A very interesting writer named Amanda Read is a Facebook friend of mine. She has an amazingly diverse reading list, and she often posts things that she has read and found interesting. A while back, she posted a story about how a baby’s cells reside in his or her mother long after the baby is born, and that they may aid the mother in healing certain kinds of tissues. When I read the story she posted, I immediately expressed my skepticism. After all, we have an amazing immune system that fights any cells that are identified as foreign. Even though the baby develops in the mother’s body, there is a placenta that forms a barrier between the mother and the baby. It was obvious to me that a baby’s cells could not pass across the placenta, because the mother’s immune system would immediately attack them as foreign cells.
Well…it turns out that I was dead wrong. When I actually looked into the story, I found that while the story was a bit biased, the fact is that a baby’s cells do, indeed, cross the placenta, and they do, indeed, stay with the mother for a long, long time. In addition, the mother’s cells cross the placenta and stay with the baby for a long, long time.
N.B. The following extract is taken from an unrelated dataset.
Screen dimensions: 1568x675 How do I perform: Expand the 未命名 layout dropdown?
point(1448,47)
This phenomenon is called fetomaternal microchimerism, and believe it or not, scientists have known about for quite some time.
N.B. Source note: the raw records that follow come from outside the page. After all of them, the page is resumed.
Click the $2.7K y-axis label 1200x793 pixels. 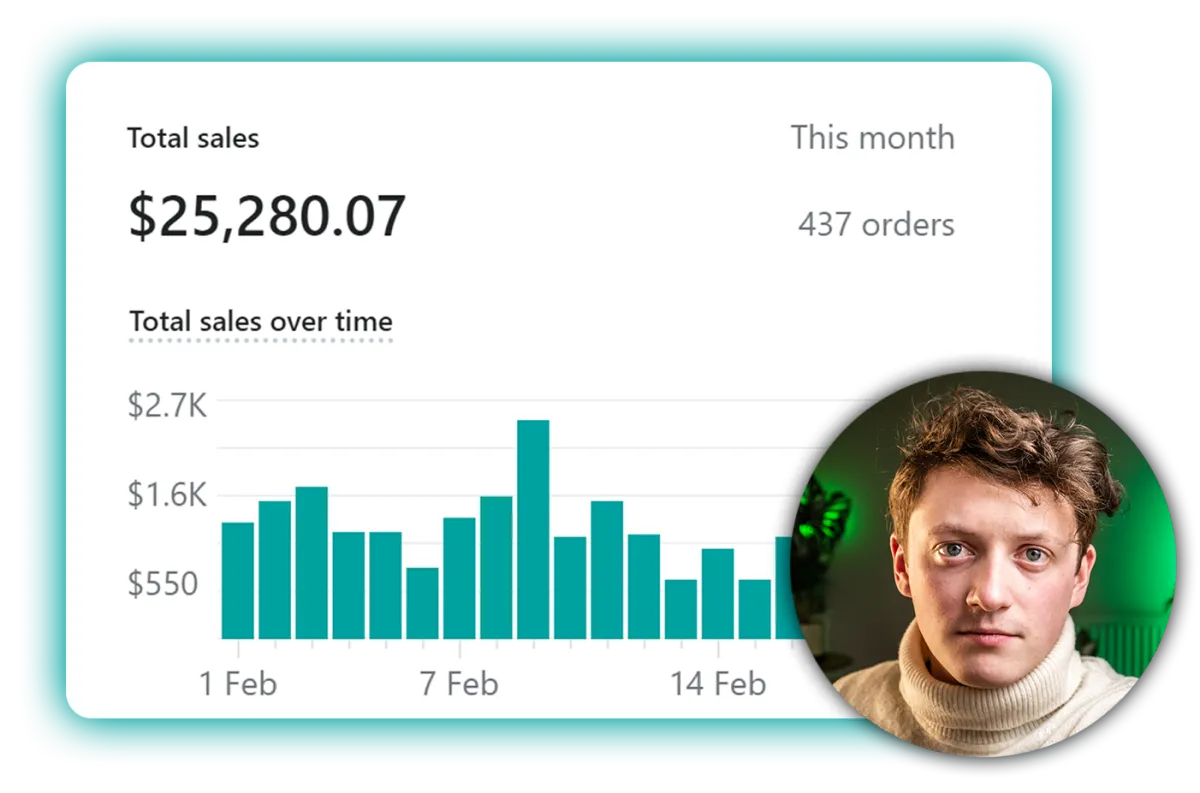[167, 406]
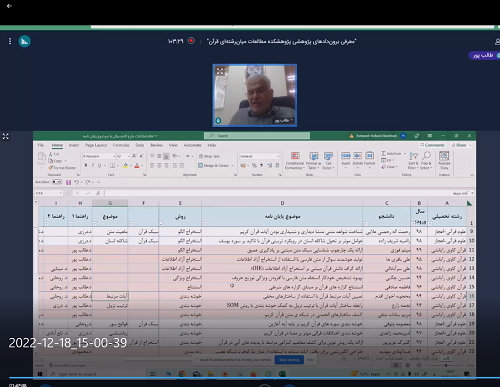Click the yellow fill color swatch
Image resolution: width=500 pixels, height=387 pixels.
(x=126, y=165)
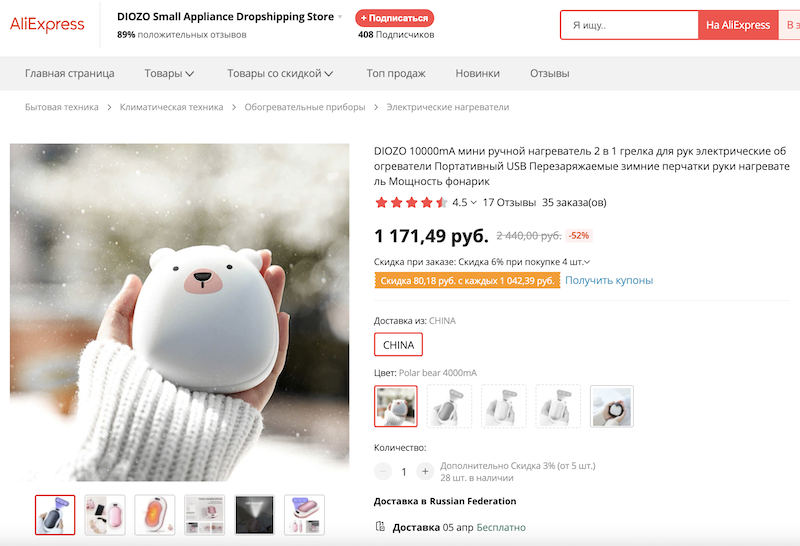Open the Товары dropdown menu

[x=169, y=73]
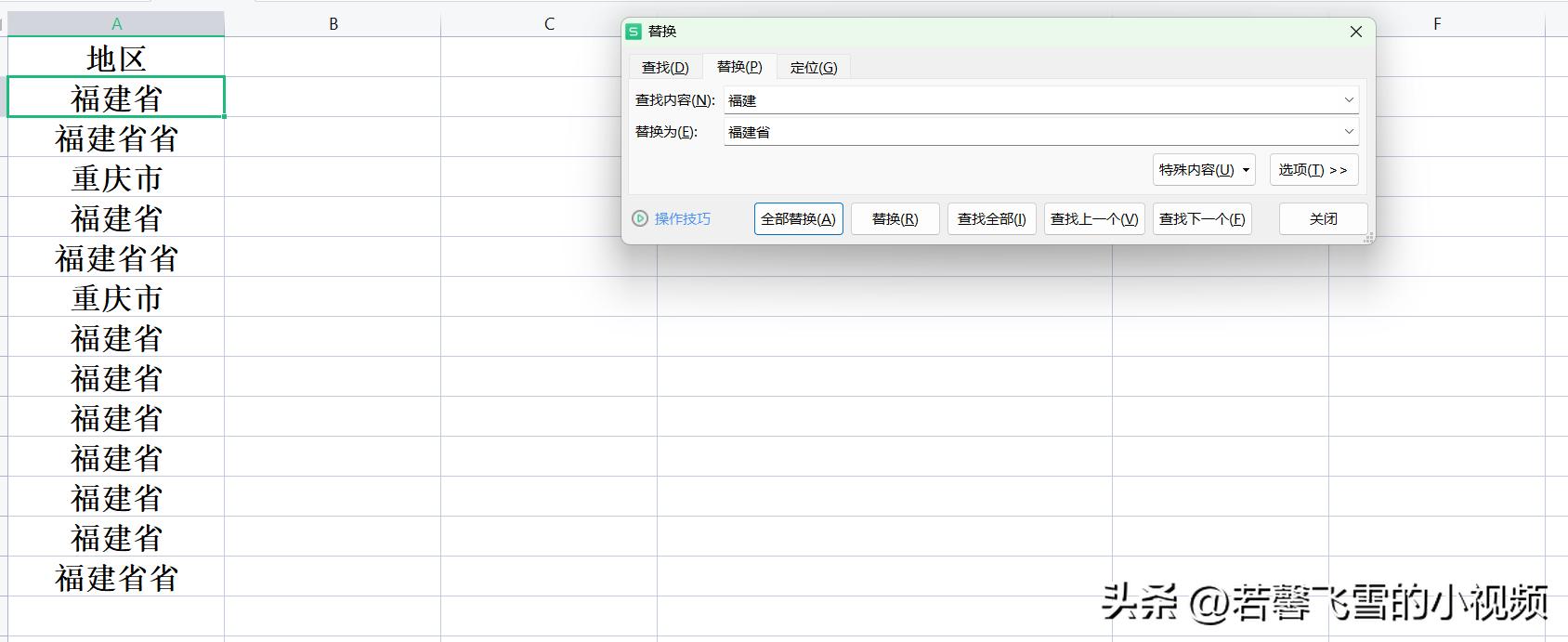The width and height of the screenshot is (1568, 642).
Task: Open the 特殊内容 dropdown menu
Action: (1204, 170)
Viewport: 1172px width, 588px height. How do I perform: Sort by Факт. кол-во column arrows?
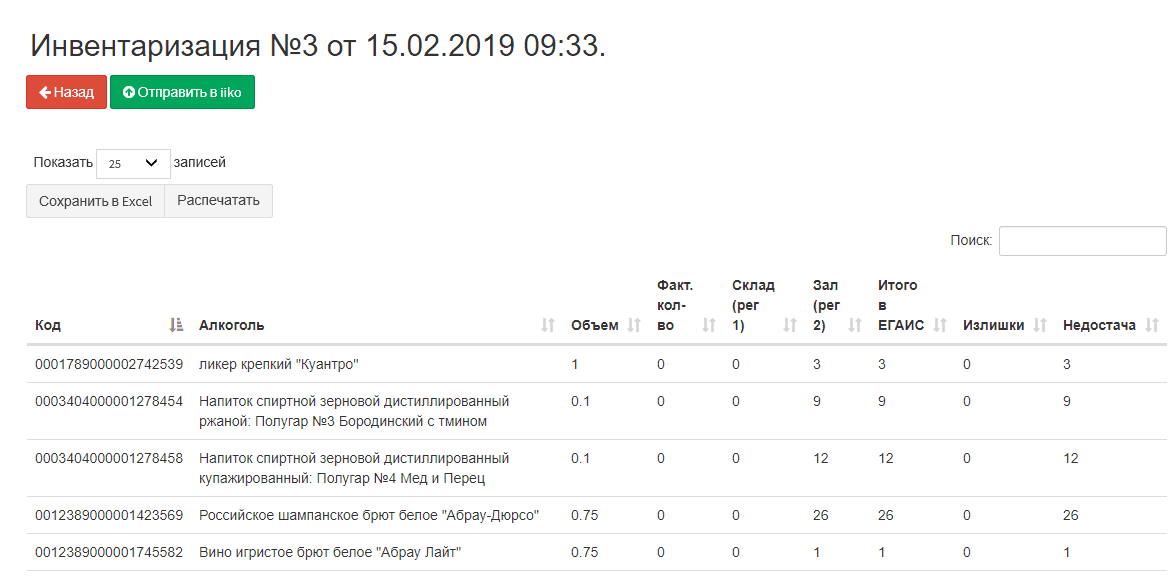click(709, 325)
The first paper that discussed this phenomenon was written by Herzenberg and his colleagues in 1979. Published in The Proceedings of the National Academy of Sciences USA, the paper details how they found cells with Y chromosomes in mothers after pregnancy, but only if the baby was a male.1 Since a woman has no Y chromosomes, it was clear that the cells they found didn’t belong to the woman. The authors didn’t have the ability to use genetic testing to confirm that the cells belonged to the baby, but they showed that these Y-chromosome-containing cells appeared only when the mother had a baby boy. Thus, it was clear that the cells must be coming from the baby.